Historic Perrysburg Inc. sponsored Judith P. Justus as a speaker at Way Public Library on Sunday, February 19, 2023 to present “Step Back in Time with Historic Perrysburg Inc." Nearly 70 people were in attendance. 

 

Justus discussed the history of Native Americans in the Perrysburg area and the first settlers, the Spafford Family.  Both groups left their imprints on the Perrysburg landscape. Five different tribes of Native Americans were in this vicinity during the 1700 and 1800’s. Their stories relate their determination in defending their homeland against the ever-increasing unscrupulous invaders.

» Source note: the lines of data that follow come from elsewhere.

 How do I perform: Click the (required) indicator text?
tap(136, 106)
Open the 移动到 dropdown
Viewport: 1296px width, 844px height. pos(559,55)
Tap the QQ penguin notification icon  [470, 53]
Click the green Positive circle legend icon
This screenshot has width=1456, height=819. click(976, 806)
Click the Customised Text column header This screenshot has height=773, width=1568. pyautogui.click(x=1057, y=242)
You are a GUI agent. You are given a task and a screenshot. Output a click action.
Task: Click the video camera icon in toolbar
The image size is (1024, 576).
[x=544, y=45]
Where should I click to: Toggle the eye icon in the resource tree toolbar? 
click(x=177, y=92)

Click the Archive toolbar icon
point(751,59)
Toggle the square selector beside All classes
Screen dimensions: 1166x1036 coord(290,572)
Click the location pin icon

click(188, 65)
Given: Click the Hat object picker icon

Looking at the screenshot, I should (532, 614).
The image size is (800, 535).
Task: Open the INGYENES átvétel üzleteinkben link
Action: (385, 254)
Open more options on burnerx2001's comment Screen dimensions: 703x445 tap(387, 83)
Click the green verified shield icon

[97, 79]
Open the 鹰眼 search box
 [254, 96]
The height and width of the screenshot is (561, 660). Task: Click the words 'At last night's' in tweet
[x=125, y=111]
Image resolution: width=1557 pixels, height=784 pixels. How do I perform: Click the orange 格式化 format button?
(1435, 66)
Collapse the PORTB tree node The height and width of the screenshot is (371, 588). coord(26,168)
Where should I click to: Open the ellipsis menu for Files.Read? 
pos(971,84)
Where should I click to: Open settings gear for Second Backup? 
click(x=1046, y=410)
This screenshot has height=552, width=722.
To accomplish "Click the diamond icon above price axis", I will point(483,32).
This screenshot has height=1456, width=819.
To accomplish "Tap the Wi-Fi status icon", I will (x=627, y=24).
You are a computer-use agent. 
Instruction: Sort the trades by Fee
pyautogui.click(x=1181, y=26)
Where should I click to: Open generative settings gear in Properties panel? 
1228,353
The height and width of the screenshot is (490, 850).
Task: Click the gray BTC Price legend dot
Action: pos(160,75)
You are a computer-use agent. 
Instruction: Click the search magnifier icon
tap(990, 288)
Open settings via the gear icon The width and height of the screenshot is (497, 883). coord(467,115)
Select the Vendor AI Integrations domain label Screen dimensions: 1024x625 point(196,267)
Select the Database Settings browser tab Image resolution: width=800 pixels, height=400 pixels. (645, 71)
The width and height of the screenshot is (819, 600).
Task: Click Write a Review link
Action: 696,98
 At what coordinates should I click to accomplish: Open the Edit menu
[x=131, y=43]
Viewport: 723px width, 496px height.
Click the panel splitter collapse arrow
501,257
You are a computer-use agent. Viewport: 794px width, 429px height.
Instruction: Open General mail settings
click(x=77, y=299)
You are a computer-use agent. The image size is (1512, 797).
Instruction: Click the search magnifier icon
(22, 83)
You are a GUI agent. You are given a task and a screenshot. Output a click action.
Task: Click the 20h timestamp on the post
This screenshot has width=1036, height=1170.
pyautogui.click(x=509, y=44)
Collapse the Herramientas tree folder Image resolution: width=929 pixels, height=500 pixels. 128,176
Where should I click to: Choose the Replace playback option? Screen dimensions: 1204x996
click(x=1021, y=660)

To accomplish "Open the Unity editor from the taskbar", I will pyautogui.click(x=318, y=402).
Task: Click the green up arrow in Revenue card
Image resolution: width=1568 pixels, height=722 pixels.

Tecumseh, Little Turtle, Blue Jacket and Pontiac are some recognized participants.

The first settlement in 1810, nicknamed “Orleans” was down by the river under the bluff where Fort Meigs would be built.  Amos Spafford was a government employee sent and stationed by the government as collector and postmaster for Port Miami of Lake Erie.  He was given squatter rights on the Spafford Grant  #64 River Tract of 160 acres.  He brought 60 families from Cleveland where he was employed as the first map maker of that settlement. The area’s little community was devastated and wiped out several times by the Maumee River violent spring ice thaws.  After the last swamping and damage of their log cabin homes, Amos petitioned the United States government to send surveyors to create a safe town “up on the bluff”, that became Perrysburg in 1816.

 

Mrs. Justus is a retired high school band director and was an instructor at the University of Toledo in University Studies. She is on the board of five historical groups and co-founder in 2002 of the Perrysburg Area Historic Museum, Inc (PAHM). She has been president of PAHM for 17 years and serves as director of the 200-year-old Spafford House Museum that opened in 2014.

 

This Perrysburg historic dialogue was accompanied with a power point presentation and a display table of artifacts, including some that are from a Second Street site and others from farms in the township. 

John Dillinger Slept Here: Gangsters in Wood County

 

In partnership with Historic Perrysburg, Inc., Carranor Hunt & Polo Club welcomed 82 guests April 14, 2022 to hear local historian Richard Baranowski present "John Dillinger Slept Here: Gangsters in Wood County." The event was part of their PODIUM Dinner & Speaker Series. Guests enjoyed dinner while they listened to the speaker.  

 

Mr. Baranowski is a reference and local history librarian at Way Library. He has also authored articles on a variety of subjects in history, library science, and of popular interest. He is the author of Perrysburg Village Voices, a history book on Perrysburg written for the Bicentennial in 2016. He also wrote Now Hear This! Perrysburg Veterans in War and Peace, containing stories of local veterans ranging from WWII to the Gulf War.